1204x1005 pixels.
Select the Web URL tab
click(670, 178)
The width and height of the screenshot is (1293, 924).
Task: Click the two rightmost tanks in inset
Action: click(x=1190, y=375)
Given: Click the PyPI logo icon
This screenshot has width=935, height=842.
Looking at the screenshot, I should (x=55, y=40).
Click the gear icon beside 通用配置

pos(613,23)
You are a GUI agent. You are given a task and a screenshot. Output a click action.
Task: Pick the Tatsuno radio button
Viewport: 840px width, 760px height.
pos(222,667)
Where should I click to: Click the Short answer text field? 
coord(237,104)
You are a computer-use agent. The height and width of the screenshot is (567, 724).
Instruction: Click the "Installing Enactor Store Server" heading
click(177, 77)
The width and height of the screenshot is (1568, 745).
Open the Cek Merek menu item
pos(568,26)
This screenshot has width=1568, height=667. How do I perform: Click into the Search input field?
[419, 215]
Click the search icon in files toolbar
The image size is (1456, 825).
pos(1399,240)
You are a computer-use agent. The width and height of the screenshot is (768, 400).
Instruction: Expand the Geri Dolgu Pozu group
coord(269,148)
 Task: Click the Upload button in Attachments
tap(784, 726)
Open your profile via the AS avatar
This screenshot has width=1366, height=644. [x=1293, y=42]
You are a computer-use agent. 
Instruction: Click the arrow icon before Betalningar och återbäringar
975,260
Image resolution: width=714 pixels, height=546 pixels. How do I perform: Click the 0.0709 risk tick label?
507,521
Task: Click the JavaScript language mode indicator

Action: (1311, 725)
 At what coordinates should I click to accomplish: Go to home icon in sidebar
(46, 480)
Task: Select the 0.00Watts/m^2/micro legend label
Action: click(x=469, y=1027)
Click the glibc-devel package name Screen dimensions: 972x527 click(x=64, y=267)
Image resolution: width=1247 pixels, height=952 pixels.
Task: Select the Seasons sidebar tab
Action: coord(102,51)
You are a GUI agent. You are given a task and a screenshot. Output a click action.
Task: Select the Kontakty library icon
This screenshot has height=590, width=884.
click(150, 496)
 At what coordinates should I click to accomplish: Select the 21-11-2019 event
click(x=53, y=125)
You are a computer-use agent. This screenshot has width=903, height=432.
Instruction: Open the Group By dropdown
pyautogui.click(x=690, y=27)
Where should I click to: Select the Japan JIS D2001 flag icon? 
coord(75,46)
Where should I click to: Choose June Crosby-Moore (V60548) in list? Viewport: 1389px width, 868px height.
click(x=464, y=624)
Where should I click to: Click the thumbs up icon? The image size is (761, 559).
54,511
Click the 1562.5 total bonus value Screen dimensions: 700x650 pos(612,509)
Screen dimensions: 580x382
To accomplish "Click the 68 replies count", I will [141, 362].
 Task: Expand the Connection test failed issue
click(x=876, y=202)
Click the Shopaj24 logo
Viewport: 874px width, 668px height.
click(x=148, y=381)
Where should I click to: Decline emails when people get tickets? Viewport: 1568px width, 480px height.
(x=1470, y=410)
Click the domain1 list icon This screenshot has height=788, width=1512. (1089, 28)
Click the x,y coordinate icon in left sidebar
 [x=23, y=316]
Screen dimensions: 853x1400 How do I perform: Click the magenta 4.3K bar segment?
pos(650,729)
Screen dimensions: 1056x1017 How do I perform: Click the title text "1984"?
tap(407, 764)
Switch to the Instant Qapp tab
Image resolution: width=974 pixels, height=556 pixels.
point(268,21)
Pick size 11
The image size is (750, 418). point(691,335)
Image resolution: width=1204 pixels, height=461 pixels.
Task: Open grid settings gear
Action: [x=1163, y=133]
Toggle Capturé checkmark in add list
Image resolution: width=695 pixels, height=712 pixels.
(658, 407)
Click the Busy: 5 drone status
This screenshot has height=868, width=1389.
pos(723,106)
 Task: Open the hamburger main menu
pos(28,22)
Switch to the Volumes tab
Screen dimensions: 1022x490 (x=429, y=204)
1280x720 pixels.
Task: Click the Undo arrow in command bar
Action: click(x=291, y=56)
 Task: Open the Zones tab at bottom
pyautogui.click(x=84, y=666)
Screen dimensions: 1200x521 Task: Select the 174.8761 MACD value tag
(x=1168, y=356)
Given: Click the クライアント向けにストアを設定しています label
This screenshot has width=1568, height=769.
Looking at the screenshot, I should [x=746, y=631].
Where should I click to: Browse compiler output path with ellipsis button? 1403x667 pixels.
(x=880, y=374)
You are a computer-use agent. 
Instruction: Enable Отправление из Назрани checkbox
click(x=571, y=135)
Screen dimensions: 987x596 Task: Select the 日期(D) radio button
================================
Exercise description: Render the items from the line containing "Where should I click to: Decline" through the line containing "Looking at the screenshot, I should [x=746, y=631]." as a Markdown table with the columns Row and Line. Give each non-blank line its own row with a running number, and leave out blank lines.

Right answer:
| Row | Line |
|---|---|
| 1 | Where should I click to: Decline emails when people get tickets? Viewport: 1568px width, 480px height. |
| 2 | (x=1470, y=410) |
| 3 | Click the domain1 list icon This screenshot has height=788, width=1512. (1089, 28) |
| 4 | Click the x,y coordinate icon in left sidebar |
| 5 |  [x=23, y=316] |
| 6 | Screen dimensions: 853x1400 How do I perform: Click the magenta 4.3K bar segment? |
| 7 | pos(650,729) |
| 8 | Screen dimensions: 1056x1017 How do I perform: Click the title text "1984"? |
| 9 | tap(407, 764) |
| 10 | Switch to the Instant Qapp tab |
| 11 | Image resolution: width=974 pixels, height=556 pixels. |
| 12 | point(268,21) |
| 13 | Pick size 11 |
| 14 | The image size is (750, 418). point(691,335) |
| 15 | Image resolution: width=1204 pixels, height=461 pixels. |
| 16 | Task: Open grid settings gear |
| 17 | Action: [x=1163, y=133] |
| 18 | Toggle Capturé checkmark in add list |
| 19 | Image resolution: width=695 pixels, height=712 pixels. |
| 20 | (658, 407) |
| 21 | Click the Busy: 5 drone status |
| 22 | This screenshot has height=868, width=1389. |
| 23 | pos(723,106) |
| 24 |  Task: Open the hamburger main menu |
| 25 | pos(28,22) |
| 26 | Switch to the Volumes tab |
| 27 | Screen dimensions: 1022x490 (x=429, y=204) |
| 28 | 1280x720 pixels. |
| 29 | Task: Click the Undo arrow in command bar |
| 30 | Action: click(x=291, y=56) |
| 31 |  Task: Open the Zones tab at bottom |
| 32 | pyautogui.click(x=84, y=666) |
| 33 | Screen dimensions: 1200x521 Task: Select the 174.8761 MACD value tag |
| 34 | (x=1168, y=356) |
| 35 | Given: Click the クライアント向けにストアを設定しています label |
| 36 | This screenshot has width=1568, height=769. |
| 37 | Looking at the screenshot, I should [x=746, y=631]. |